PHOTO
Nigeria’s Federal Inland Revenue Service (FIRS) has announced a major breakthrough in tax administration, reporting that it collected more than N600 billion in Value Added Tax (VAT) from foreign digital service providers such as Facebook, Amazon, and Netflix.
The milestone underscores the growing importance of digital taxation in Africa’s largest economy and signals the government’s determination to diversify revenues beyond oil.
The N600 billion haul comes under the 2025 Tax Reform Acts, which mandate non-resident suppliers of digital services to register, collect, and remit VAT on transactions involving Nigerian consumers. For years, such transactions slipped through the tax net, costing the government billions in foregone revenue.
Analysts say the size of this new stream is striking when set against other collections.
According to official data, Company Income Tax (CIT) contributed N1.65 trillion in June 2025 alone, nearly tripling budget expectations. Yet, the N600bn digital VAT already rivals a substantial portion of quarterly CIT inflows, proving the strength of Nigeria’s expanding digital economy.
VAT collections more broadly remain a cornerstone of non-oil revenues. For instance, N678.3 billion was collected in June 2025, while states collectively generated N1.5 trillion in VAT during Q1 2025, with Lagos contributing a record N819.62 billion.
This shows that while domestic consumption continues to anchor VAT, the digital segment has now emerged as a distinct and sustainable pillar.
The shift is part of a wider transformation in Nigeria’s fiscal structure. From January to August 2025, FIRS recorded N20.59 trillion in total tax collections, up 40.5% from the same period in 2024. Non-oil revenues accounted for about N15.69 trillion, their strongest performance on record, making up nearly three-quarters of all receipts.

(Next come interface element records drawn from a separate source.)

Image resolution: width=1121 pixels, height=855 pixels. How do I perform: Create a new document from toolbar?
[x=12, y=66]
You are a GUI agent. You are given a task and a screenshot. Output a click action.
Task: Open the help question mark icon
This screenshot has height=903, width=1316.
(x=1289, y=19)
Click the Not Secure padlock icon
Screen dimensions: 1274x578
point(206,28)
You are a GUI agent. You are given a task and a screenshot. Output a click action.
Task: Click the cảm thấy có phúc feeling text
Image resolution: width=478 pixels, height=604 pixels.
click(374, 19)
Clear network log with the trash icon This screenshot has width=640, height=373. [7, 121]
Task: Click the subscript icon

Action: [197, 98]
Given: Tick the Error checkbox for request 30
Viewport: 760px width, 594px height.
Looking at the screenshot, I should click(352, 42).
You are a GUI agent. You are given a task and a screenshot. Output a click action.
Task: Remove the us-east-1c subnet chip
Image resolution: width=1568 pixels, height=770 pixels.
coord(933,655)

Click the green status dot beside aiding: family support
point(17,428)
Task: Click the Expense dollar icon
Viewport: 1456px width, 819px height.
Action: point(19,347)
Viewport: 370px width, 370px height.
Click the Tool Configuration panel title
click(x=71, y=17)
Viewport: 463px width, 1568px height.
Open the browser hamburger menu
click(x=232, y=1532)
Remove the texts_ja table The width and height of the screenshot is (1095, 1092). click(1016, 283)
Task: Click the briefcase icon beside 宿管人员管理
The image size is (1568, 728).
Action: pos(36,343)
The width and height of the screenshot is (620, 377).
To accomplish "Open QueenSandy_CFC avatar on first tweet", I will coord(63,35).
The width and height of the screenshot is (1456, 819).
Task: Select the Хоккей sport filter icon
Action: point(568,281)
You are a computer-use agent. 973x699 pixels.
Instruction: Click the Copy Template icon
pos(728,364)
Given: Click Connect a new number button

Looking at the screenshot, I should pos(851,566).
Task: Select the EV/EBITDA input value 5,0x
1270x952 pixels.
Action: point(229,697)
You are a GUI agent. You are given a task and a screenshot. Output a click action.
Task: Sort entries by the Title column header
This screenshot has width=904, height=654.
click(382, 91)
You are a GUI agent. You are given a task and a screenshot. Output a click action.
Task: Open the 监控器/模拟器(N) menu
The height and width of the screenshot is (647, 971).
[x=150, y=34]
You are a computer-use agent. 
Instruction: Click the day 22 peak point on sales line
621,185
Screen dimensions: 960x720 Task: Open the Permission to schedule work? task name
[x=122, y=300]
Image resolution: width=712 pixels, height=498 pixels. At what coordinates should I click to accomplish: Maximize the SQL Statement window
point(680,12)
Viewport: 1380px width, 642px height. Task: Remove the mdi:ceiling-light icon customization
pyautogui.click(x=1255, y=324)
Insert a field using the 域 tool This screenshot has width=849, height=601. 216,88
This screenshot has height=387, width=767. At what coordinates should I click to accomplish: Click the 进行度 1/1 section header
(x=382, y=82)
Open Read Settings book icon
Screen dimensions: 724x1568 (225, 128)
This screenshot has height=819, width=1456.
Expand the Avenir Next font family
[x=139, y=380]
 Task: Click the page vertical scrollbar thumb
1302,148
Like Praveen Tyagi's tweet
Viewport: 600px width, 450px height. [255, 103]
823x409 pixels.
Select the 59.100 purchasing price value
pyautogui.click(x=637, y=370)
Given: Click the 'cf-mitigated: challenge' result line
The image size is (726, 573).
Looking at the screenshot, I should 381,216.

This performance reflects structural reforms, including new exemptions for small businesses with turnover below N100 million, and a phased reduction in CIT rates from 30 per cent to 27.5 per cent this year and 25 per cent in 2026. While these changes may reduce headline CIT collections from certain taxpayers, the broader goal is to expand compliance and attract investment.
Analysts note that sustaining the N600bn annual intake from foreign digital VAT will depend on several factors. First is enforcement and registration — ensuring all qualifying providers comply. Second is the health of the consumer economy. With inflation and exchange rate volatility squeezing disposable incomes, demand for paid digital services could soften. Third are legal and international dynamics: global minimum tax rules and disputes with multinational firms could affect compliance.
The reforms also empower a new Nigeria Revenue Service, consolidating administrative powers and leveraging technology such as e-invoicing to track transactions. Effective implementation of these systems will determine whether digital VAT becomes a permanent fixture of Nigeria’s tax landscape.
With Nigeria’s tax-to-GDP ratio at 10.8% — well below Africa’s 16% average — the N600bn foreign digital VAT marks progress in broadening the tax base. It complements gains from local VAT and CIT, while demonstrating that non-oil revenues can anchor fiscal stability.
As one Lagos-based analyst puts it: “This is more than just a number. It shows that Nigeria can tax the modern economy — streaming, e-commerce, digital advertising — and turn it into public revenue. The challenge is consistency.”